Peter Ambrose, a passionate, committed and radical academic who worked at the University of Sussex for 33 years, has died aged 79.

Peter AmbroseBorn in London in 1933, he left school at 16 and worked for the National Bank of New Zealand for a decade. That job was interrupted for two years in the early 1950s by National Service; Peter flew operationally with Coastal Command.

His experiences in London both as a child and then of the austerity of the early post-war years were to provide the raison d'être for his subsequent university career. His former colleague, Peter Dickens, extends the argument, adding that “even Peter's rather suspect support for Millwall Football Club can be traced to his origins in south east London”. 

Peter was a late arrival in the academic world.  ‘A levels’ in 1960 were followed by degrees at Kings College London and McGill University where he was a Commonwealth Scholar. He was appointed Assistant Lecturer in Geography in the School of Social Sciences at Sussex in 1965.

A decade later he transferred to the School of Cultural and Community Studies (CCS) and the Urban Studies Subject Group. He relished the possibilities and freedoms provided by the interdisciplinarity of Urban Studies and CCS school courses. He was able to focus on – and subsequently never swerved from - issues of land, property, housing, finance and the resultant questions of social justice.

In 1974 his book The Quiet Revolution was published. Ostensibly an historical study of the village of Ringmer, in reality the last 20 pages provide his academic manifesto. The final two sentences reveal Peter’s passion to address social and political inequalities:

"But something is terribly wrong when developers have the licence to produce villages as socially unbalanced and aesthetically insensitive as Ringmer and when, to take an extreme case, they can profit from millions of square feet of empty office space in London when countless men, women and children are homeless. So long as abuses such as these are possible, the quiet revolution is not yet complete."

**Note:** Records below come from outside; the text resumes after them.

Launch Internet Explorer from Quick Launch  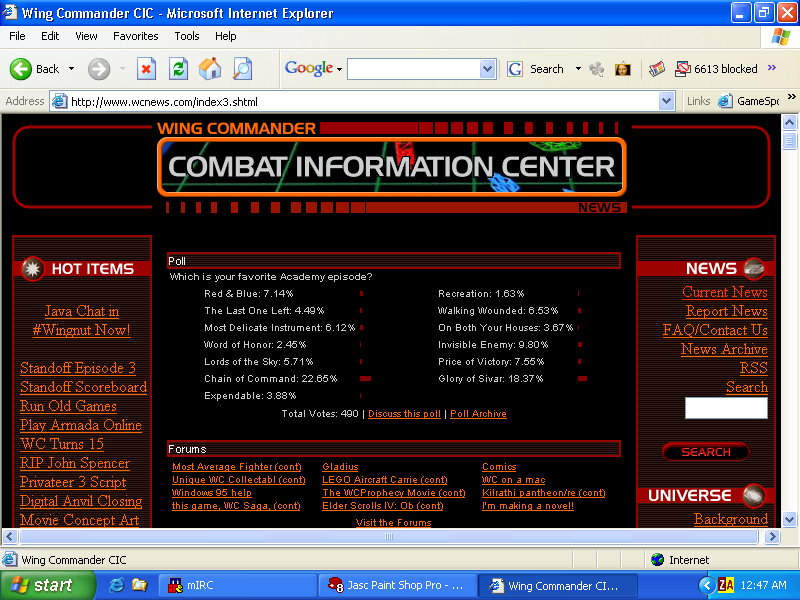[117, 585]
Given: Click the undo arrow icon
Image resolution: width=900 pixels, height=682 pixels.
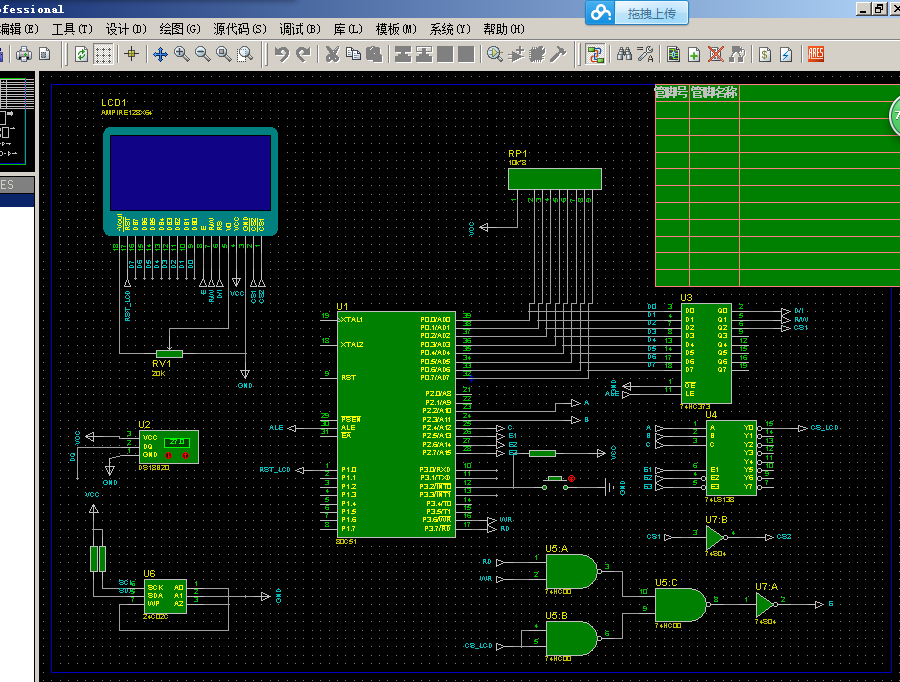Looking at the screenshot, I should (281, 55).
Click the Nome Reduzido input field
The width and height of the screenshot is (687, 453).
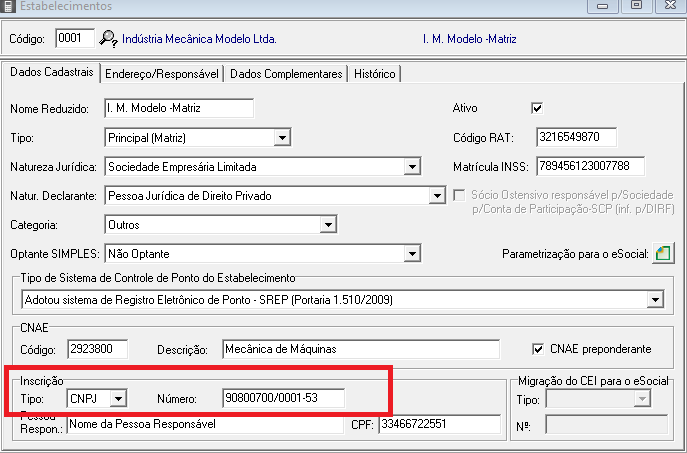point(178,108)
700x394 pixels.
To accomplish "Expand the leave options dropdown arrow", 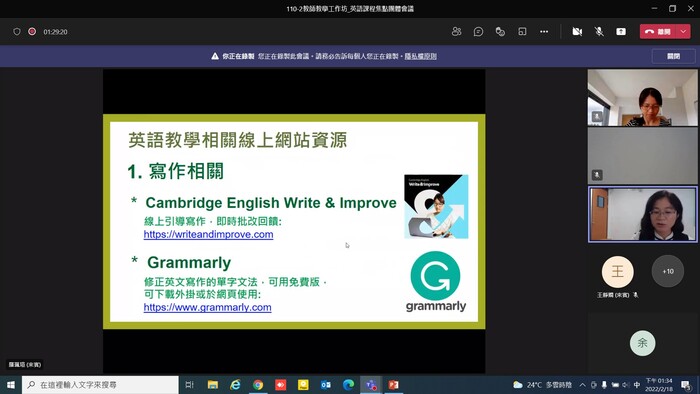I will [x=683, y=32].
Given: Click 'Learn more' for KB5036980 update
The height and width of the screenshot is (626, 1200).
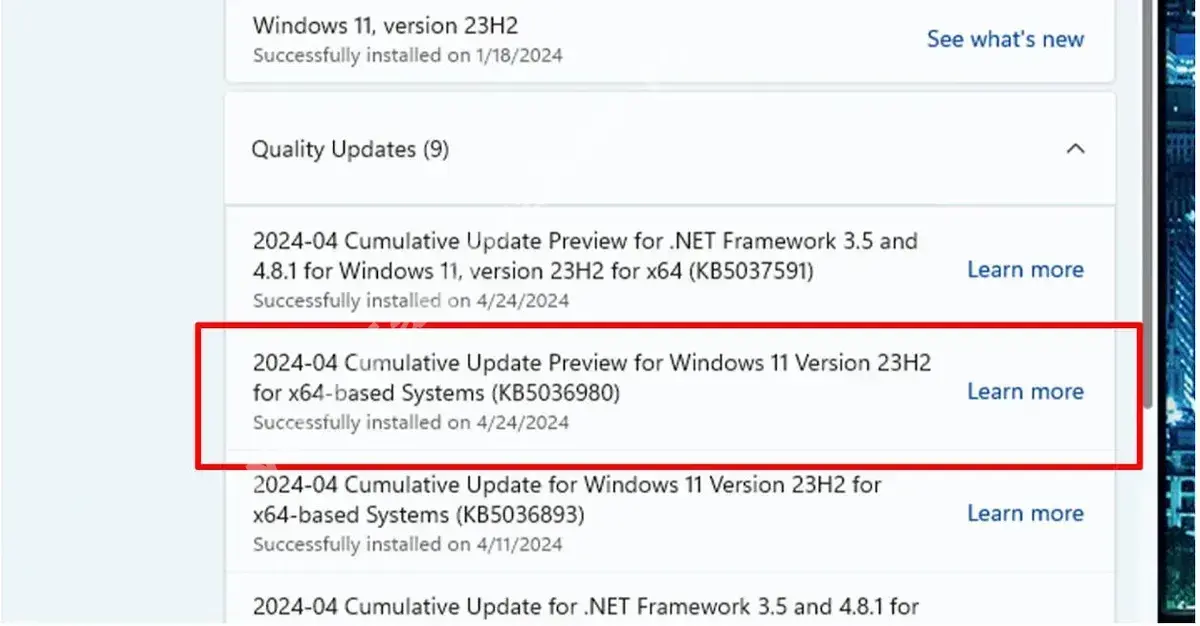Looking at the screenshot, I should (1025, 391).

Such words were inspirational for young research students across Britain seeking to abandon the then dominant quantitative approaches in subjects such as geography. But Peter’s eschewed the increasingly pervasive Marxist class analysis of cities and societies. In his view categories such as class were “analytically imprecise, socially divisive, and … [had] … outlived … [their] … political usefulness”. The statement hints at other dimensions of Peter’s radicalism.

His purpose was not simply to analyse and understand the world but to change it for the better through empowering disadvantaged people and communities while working with existing institutions and political processes. His proposals for change were always rooted in research with real people and in real places.

This commitment was increasingly realised when he retired from Sussex in 1998. Appointed a Visiting Professor of Housing Studies at the University of Brighton and taking on an important role with the Zacchaeus 2000 Trust, Peter was able to work at local, national and international levels with his most recent research focusing on the multi-facetted relationship between poor housing and poor health and on the general impact of high housing costs on poverty and debt.

In 2009 Peter commented, in his characteristic tongue-in-cheek fashion, that he had ‘been trying to retire for some years now’; his passion and commitment were such that he continued to work until two days before he died.

Fred Gray

The funeral takes place at 11.15am today (Friday 7 September) at Downs Crematorium in Brighton.